What are the new features of Spark 3.0? 07/11 Update SLTechnology News&Howtos

What are the new features of Spark 3.0?

2025-07-11 Update From: SLTechnology News&Howtos shulou NAV: SLTechnology News&Howtos > Internet Technology >

Shulou(Shulou.com)06/01 Report--

Today, I would like to talk to you about the new features of Spark 3.0. maybe many people don't know much about it.

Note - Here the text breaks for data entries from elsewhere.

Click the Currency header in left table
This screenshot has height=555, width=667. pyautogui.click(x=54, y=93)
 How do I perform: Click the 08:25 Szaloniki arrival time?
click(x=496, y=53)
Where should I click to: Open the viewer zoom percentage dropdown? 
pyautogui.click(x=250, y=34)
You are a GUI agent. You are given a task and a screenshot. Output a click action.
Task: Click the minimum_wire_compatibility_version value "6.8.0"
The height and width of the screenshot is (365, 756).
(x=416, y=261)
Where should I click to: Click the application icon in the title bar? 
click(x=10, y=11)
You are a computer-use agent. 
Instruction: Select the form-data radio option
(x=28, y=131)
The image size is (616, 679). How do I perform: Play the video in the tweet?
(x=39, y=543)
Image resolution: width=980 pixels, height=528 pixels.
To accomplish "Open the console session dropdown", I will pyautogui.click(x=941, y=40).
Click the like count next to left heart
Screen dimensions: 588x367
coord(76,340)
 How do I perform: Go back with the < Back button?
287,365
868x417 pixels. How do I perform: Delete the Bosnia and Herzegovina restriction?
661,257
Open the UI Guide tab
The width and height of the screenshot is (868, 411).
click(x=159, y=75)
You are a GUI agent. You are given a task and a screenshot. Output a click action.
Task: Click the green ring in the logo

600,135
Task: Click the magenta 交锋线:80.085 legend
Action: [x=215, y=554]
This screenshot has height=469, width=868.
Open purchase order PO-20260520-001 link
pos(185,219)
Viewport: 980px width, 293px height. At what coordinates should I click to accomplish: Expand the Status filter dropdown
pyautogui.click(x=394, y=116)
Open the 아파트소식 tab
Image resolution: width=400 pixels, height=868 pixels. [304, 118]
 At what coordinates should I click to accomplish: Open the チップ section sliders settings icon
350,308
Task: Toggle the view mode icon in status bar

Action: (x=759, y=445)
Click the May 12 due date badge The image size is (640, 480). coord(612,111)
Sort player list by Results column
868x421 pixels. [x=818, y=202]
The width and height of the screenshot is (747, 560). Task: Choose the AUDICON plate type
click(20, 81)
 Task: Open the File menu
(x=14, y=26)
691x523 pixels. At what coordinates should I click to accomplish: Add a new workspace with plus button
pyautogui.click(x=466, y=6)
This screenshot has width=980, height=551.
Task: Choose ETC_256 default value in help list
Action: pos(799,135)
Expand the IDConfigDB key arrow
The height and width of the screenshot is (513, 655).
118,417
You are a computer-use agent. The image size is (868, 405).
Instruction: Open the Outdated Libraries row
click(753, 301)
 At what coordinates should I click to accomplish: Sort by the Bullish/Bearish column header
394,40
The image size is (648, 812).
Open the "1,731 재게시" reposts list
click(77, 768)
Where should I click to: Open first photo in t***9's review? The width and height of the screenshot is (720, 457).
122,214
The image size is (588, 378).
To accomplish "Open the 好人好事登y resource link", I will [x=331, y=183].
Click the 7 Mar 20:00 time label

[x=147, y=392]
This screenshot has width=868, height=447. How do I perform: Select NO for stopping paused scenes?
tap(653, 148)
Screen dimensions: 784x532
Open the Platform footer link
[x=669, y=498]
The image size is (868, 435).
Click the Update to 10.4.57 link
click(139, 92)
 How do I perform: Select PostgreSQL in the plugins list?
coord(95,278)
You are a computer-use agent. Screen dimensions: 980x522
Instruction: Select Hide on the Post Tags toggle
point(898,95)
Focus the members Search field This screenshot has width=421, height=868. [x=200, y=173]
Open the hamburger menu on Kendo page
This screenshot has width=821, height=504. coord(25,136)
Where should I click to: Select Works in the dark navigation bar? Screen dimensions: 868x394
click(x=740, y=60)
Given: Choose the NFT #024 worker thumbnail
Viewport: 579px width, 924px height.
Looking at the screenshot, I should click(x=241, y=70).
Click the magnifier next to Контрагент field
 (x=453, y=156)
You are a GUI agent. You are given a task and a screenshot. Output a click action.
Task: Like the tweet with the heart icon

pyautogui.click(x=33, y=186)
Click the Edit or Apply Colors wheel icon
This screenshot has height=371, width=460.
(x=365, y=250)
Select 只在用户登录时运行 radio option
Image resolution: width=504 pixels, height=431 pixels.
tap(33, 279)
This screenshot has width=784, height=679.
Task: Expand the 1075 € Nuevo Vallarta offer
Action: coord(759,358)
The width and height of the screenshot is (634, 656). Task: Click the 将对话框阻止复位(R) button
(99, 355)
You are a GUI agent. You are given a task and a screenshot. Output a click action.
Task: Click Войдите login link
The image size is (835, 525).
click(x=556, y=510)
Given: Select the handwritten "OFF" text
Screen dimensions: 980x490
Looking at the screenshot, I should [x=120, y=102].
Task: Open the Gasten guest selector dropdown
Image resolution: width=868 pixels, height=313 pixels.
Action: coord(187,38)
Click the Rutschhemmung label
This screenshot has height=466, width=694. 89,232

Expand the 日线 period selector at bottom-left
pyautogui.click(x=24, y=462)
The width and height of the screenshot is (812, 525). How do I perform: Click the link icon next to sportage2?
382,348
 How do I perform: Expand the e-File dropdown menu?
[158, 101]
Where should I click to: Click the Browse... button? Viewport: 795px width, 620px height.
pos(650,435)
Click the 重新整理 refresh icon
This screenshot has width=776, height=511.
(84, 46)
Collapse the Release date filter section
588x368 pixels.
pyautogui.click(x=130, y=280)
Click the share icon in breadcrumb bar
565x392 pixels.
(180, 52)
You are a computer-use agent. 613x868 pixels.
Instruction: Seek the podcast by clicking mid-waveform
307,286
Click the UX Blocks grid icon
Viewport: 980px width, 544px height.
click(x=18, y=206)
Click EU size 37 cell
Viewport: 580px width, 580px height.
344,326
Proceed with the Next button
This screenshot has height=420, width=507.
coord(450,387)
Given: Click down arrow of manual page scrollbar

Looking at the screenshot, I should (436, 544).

In order to make you understand better, the editor summed up the following for you. I hope you can get something from this article.

Recently, the Apache Spark community released a preview of Spark 3.0, which contains many important new features that will help Spark create a powerful impact, in this era of big data and data science, the product already has a wide range of enterprise users and developers.

In the new version, the Spark community has migrated some features from Spark SQL to programmatic Scala API (

Org.apache.spark.sql.functions), which encourages developers to use this functionality directly as part of their DataFrame transformation, rather than typing directly into SQL mode or creating views, and using this function as well as SQL expressions or callUDF functions.

The community has also laboriously introduced new data conversion capabilities and partition_transforms functions that are useful when used with Spark's new DataFrameWriterv2 to write data to some external storage.

Some of the new features in Spark 3 are already part of previous versions of Databricks Spark. Therefore, if you work in the Databricks cloud, you may find some familiar features.

The following describes the new Spark features in Spark SQL and Scala API for DataFrame operation access, as well as the ability to migrate from Spark SQL to Scala API for programmatic access.

Features introduced in Spark 3.0 in Spark SQL and features for DataFrame transformation

From_csv

Like from_json, this function parses the column that contains the CSV string and converts it to type Struct. If the CSV string cannot be parsed, null is returned.

Example:

This function requires a Struct pattern and options that indicate how to parse CSV strings. The option is the same as the CSV data source.

Ss= "dp-sql" > ss= "alt" > val studentInfo = ss= "string" > "1Nil ss=": ss= "string" > "2Nil ss=": ss= "string" > "3Nil ss=" > val ss= "keyword" > schema = new StructType () ss= "alt" > .ss = "keyword" > add (ss= "string" > "Id", IntegerType) ss= "> .ss =" keyword "> add (ss=" string ">" Name ") StringType) ss= "alt" > .ss = "keyword" > add (ss= "string" > "Dept", StringType) ss= "" > val options = Map (ss= "string" > "delimiter"-> ss= "string" > ",") ss= "alt" > val studentDF = studentInfo.toDF (ss= "string" > "Student_Info") ss= "> .withColumn (ss=" string ">" csv_struct ", from_csv ('Student_Info, ss= keyword" > schema,options) ss= "alt" > studentDF.show ()

To_csv

To convert the structure Type column to an CSV string.

Example:

Along with the Struct type column, this function also accepts an optional options parameter that indicates how to convert the Struct column to a CSV string.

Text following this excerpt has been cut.